Breaking Point (Orca Soundings)

by Lesley Choyce

Cameron has been in trouble with the law more than once for breaking and entering. After his latest conviction, he's sent to an outdoors program for young offenders rather than a standard juvenile detention facility. There he meets Brianna, a girl who has been caught selling drugs at her school. They bond quickly, and she convinces Cameron to steal two sea kayaks and head off with her into the wilderness of bays and coves of Nova Scotia's Eastern Shore. It's a fearless but ill-timed escape as a hurricane is about to pound the coast. They must use all their courage and newfound survival skills if they are going to make it back to shore alive. And Cameron suspects that Brianna may not be telling him the truth about her real plans.

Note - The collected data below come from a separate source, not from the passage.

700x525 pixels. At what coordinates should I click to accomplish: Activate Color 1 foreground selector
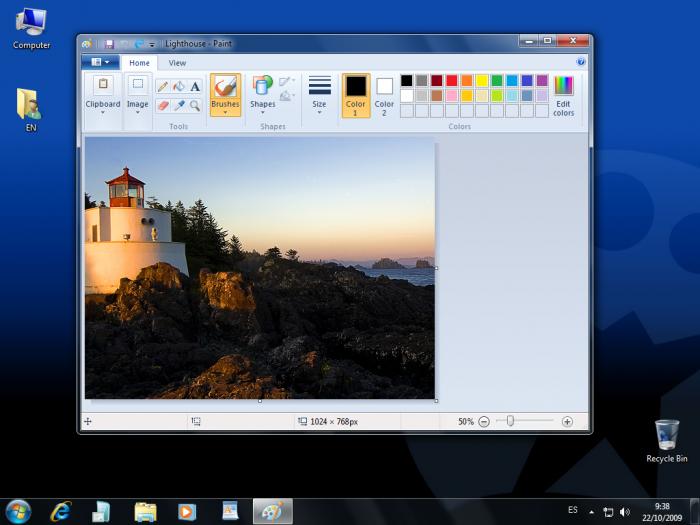(356, 95)
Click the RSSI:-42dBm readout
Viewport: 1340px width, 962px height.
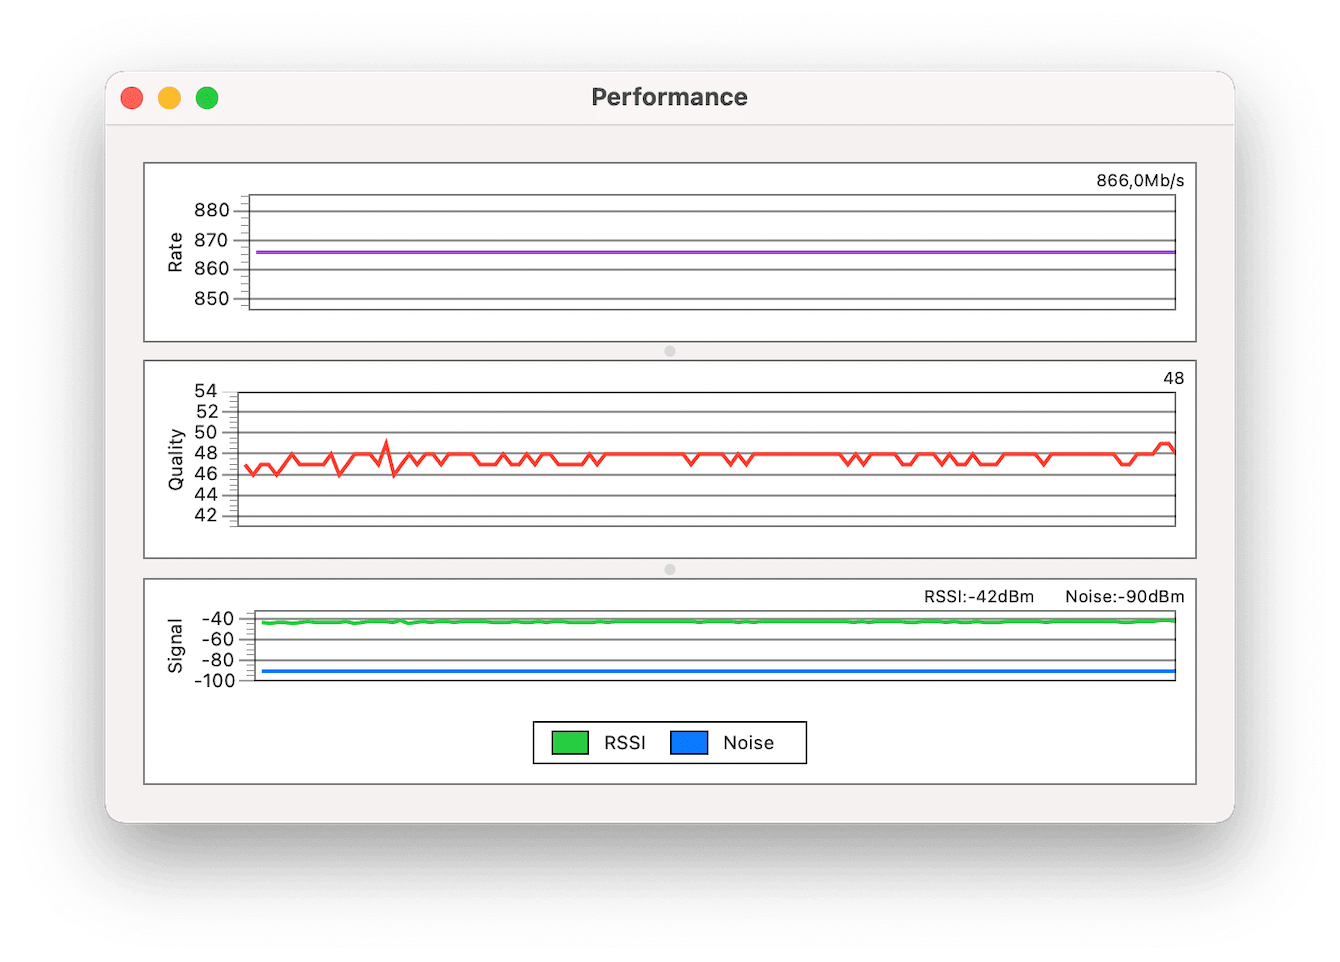click(x=979, y=597)
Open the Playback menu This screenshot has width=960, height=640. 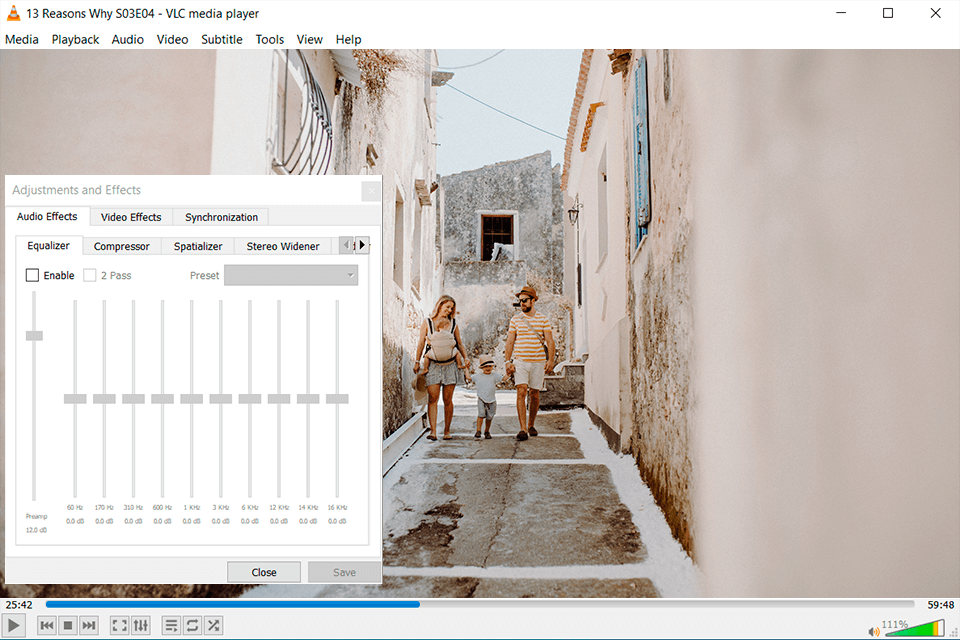(75, 39)
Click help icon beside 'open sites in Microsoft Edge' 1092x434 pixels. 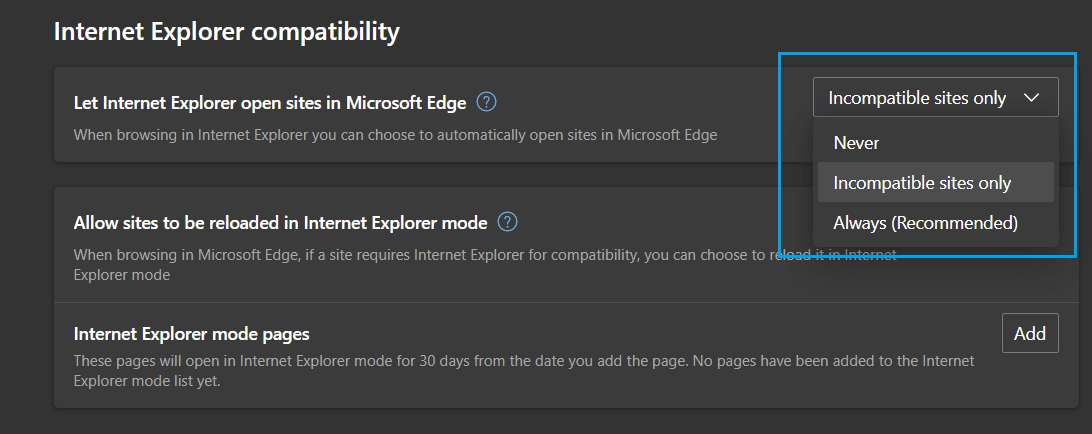pyautogui.click(x=486, y=102)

So Much It Hurts (Young Adult Novels)

by Monique Polak

Iris is an aspiring actress, so when Mick, a well-known visiting Aussie director, takes an interest in her, she's flattered. He's fourteen years older, attractive, smart, charming and sexy—in other words, nothing like her hapless ex-boyfriend, Tommy. But when Iris and Mick start a secret relationship, she soon witnesses Mick's darker side, and his temper frightens her. Before long, she becomes the target of his rage, but she makes endless excuses for him. Isolated and often in pain, Iris struggles to continue going to school, where she is preparing for her role as Ophelia. When her family and friends begin to realize that something is terribly wrong, Iris defends her man, but she also takes the first tentative steps toward self-preservation.

Riot Act (Orca Soundings)

by Diane Tullson

How often do you get to see a car tipped or stores looted? Seventeen-year-old Daniel gets caught up in a post-game riot, and then he and his best friend escape police by breaking into a store. They only intend to cut through to the alley, but rioters follow and trash the place. Daniel prevents an arsonist from torching the store; the next day he's a hero while his friend is outed as a rioter. Can Daniel save face, and will it cost him his friend?

Hummingbird Heart

by Robin Stevenson

Sixteen-year-old Dylan has never met her father. She knows that her parents were just teenagers themselves when she was born, but her mother doesn't like to talk about the past, and her father, Mark, has never responded to Dylan's attempts to contact him. As far as Dylan is concerned, her family is made up of her mother, Amanda; her recently adopted younger sister, Karma; and maybe even her best friend, Toni. And then, out of the blue, a phone call: Mark will be in town for a few days and he wants to meet her. Amanda is clearly upset, but Dylan can't help being excited at the possibility of finally getting to know her father. But when she finds out why he has come—and what he wants from her—the answers fill her with still more questions. What makes someone family? And why has her mother been lying to her all these years?

One Way (Orca Soundings)

by Norah McClintock

Riding the wrong way up a one-way street, Kenzie takes his eyes off the road and hits a pedestrian. And not just any pedestrian. It's his ex-girlfriend, Stassi. Was this a freak accident? Or something more sinister? And when the police come to talk to him, it becomes clear that everyone thinks he had a reason to hurt her. Kenzie ends up in a fight to prove his innocence, even as he begins to question it himself.